Items from a dataset:
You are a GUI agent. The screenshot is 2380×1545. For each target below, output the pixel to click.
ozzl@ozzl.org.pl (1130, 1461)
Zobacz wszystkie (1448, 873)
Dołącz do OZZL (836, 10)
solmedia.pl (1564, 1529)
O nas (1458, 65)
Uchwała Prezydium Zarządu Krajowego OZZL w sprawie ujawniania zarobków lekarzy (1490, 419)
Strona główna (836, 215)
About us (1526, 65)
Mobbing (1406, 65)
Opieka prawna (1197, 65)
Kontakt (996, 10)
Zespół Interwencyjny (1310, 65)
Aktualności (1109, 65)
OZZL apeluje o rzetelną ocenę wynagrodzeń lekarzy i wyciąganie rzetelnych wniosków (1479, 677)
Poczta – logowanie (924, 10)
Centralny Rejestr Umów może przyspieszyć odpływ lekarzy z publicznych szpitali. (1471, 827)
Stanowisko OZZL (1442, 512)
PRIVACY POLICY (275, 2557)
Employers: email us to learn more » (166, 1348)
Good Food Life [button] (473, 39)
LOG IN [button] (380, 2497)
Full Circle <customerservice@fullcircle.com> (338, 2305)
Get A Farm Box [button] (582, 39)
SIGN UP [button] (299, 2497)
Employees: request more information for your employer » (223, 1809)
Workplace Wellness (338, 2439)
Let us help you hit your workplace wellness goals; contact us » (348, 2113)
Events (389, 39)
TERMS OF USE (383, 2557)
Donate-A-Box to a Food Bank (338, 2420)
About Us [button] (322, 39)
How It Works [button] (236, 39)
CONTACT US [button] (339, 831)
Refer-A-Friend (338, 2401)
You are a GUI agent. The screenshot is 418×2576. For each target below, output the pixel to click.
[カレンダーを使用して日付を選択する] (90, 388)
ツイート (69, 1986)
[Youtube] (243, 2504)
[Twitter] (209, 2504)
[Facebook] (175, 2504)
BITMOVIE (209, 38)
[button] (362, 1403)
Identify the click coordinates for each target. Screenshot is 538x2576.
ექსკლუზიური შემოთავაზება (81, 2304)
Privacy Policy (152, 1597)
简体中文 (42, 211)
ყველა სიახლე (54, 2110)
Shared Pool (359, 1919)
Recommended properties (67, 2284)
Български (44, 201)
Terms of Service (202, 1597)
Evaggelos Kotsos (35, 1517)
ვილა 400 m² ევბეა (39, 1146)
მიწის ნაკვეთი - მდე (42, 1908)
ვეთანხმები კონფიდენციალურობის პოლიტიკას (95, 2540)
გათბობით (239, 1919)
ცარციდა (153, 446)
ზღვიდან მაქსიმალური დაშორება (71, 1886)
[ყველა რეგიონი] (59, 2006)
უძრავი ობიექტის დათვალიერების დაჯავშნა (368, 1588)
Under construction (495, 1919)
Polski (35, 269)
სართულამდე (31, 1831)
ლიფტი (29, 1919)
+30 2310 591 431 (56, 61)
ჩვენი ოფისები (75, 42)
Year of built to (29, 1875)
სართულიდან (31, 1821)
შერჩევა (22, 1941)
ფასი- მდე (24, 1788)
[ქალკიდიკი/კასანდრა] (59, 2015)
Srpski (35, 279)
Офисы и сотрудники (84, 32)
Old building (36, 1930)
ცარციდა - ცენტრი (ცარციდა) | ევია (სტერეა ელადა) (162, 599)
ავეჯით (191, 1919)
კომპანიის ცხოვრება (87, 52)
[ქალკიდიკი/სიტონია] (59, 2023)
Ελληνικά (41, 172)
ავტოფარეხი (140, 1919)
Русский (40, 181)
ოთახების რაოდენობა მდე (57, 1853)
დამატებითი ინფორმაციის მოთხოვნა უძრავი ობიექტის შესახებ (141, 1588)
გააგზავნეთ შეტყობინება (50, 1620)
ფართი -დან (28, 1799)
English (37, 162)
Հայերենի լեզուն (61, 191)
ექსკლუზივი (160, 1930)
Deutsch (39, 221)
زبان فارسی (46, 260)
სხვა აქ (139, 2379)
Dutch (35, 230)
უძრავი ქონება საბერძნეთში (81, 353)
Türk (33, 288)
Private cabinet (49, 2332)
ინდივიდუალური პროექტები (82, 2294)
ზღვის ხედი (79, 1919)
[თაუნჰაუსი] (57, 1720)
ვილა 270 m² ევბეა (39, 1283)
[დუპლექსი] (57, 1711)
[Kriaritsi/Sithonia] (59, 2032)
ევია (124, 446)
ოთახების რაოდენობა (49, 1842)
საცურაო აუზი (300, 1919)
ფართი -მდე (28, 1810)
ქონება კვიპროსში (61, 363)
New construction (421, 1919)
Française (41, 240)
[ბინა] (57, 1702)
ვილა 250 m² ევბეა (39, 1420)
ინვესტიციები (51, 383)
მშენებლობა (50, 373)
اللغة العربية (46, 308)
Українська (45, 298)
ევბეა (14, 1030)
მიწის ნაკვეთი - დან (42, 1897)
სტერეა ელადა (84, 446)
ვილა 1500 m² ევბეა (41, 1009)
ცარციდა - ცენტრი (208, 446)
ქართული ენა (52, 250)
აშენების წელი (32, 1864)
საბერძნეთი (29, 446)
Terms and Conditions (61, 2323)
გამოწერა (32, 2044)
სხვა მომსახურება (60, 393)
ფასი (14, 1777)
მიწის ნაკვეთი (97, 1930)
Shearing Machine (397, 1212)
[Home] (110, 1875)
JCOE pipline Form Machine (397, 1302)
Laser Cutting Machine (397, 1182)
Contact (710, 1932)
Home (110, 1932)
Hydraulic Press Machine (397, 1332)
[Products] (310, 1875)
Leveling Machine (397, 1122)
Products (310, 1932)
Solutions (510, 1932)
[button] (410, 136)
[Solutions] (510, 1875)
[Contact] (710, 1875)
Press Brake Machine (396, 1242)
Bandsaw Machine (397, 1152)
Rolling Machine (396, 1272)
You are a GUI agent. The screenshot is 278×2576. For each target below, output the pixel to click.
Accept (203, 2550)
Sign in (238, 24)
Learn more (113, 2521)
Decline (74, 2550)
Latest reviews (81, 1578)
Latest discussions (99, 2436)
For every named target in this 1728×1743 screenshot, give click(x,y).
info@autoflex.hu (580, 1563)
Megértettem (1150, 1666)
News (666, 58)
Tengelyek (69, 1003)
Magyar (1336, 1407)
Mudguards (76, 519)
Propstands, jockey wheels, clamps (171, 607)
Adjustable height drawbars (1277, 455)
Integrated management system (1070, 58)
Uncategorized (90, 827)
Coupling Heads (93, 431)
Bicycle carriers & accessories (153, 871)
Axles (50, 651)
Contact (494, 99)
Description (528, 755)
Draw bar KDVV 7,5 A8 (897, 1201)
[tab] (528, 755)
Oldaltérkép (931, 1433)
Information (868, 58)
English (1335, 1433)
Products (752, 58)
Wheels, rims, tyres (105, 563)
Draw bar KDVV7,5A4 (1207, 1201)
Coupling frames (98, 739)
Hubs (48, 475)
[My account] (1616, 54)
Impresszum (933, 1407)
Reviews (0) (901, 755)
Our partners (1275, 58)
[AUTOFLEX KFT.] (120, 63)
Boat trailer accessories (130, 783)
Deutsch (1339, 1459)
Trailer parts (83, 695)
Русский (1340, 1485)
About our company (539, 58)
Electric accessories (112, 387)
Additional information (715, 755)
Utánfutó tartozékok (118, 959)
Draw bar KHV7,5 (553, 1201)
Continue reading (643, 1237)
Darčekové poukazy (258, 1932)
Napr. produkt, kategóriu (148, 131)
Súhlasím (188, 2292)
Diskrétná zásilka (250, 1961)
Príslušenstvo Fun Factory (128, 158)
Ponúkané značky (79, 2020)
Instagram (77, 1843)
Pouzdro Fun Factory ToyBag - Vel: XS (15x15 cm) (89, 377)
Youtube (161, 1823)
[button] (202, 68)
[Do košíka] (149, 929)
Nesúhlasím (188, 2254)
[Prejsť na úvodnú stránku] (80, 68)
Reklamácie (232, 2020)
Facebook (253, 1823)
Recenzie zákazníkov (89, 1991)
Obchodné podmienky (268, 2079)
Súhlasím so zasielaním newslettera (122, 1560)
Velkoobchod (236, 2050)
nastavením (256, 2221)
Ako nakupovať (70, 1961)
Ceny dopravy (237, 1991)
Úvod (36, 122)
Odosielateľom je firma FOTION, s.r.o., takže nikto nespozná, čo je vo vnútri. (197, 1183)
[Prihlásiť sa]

- _EXERCISE_
Could you set down, word for word, only the lines above from the line with "Dołącz do OZZL (836, 10)" to the line with "Terms of Service (202, 1597)", including both?

- _REPLY_
Dołącz do OZZL (836, 10)
solmedia.pl (1564, 1529)
O nas (1458, 65)
Uchwała Prezydium Zarządu Krajowego OZZL w sprawie ujawniania zarobków lekarzy (1490, 419)
Strona główna (836, 215)
About us (1526, 65)
Mobbing (1406, 65)
Opieka prawna (1197, 65)
Kontakt (996, 10)
Zespół Interwencyjny (1310, 65)
Aktualności (1109, 65)
OZZL apeluje o rzetelną ocenę wynagrodzeń lekarzy i wyciąganie rzetelnych wniosków (1479, 677)
Poczta – logowanie (924, 10)
Centralny Rejestr Umów może przyspieszyć odpływ lekarzy z publicznych szpitali. (1471, 827)
Stanowisko OZZL (1442, 512)
PRIVACY POLICY (275, 2557)
Employers: email us to learn more » (166, 1348)
Good Food Life [button] (473, 39)
LOG IN [button] (380, 2497)
Full Circle <customerservice@fullcircle.com> (338, 2305)
Get A Farm Box [button] (582, 39)
SIGN UP [button] (299, 2497)
Employees: request more information for your employer » (223, 1809)
Workplace Wellness (338, 2439)
Let us help you hit your workplace wellness goals; contact us » (348, 2113)
Events (389, 39)
TERMS OF USE (383, 2557)
Donate-A-Box to a Food Bank (338, 2420)
About Us [button] (322, 39)
How It Works [button] (236, 39)
CONTACT US [button] (339, 831)
Refer-A-Friend (338, 2401)
You are a GUI agent. The screenshot is 418×2576. For each target below, output the pixel to click.
[カレンダーを使用して日付を選択する] (90, 388)
ツイート (69, 1986)
[Youtube] (243, 2504)
[Twitter] (209, 2504)
[Facebook] (175, 2504)
BITMOVIE (209, 38)
[button] (362, 1403)
Identify the click coordinates for each target. Screenshot is 538x2576.
ექსკლუზიური შემოთავაზება (81, 2304)
Privacy Policy (152, 1597)
简体中文 (42, 211)
ყველა სიახლე (54, 2110)
Shared Pool (359, 1919)
Recommended properties (67, 2284)
Български (44, 201)
Terms of Service (202, 1597)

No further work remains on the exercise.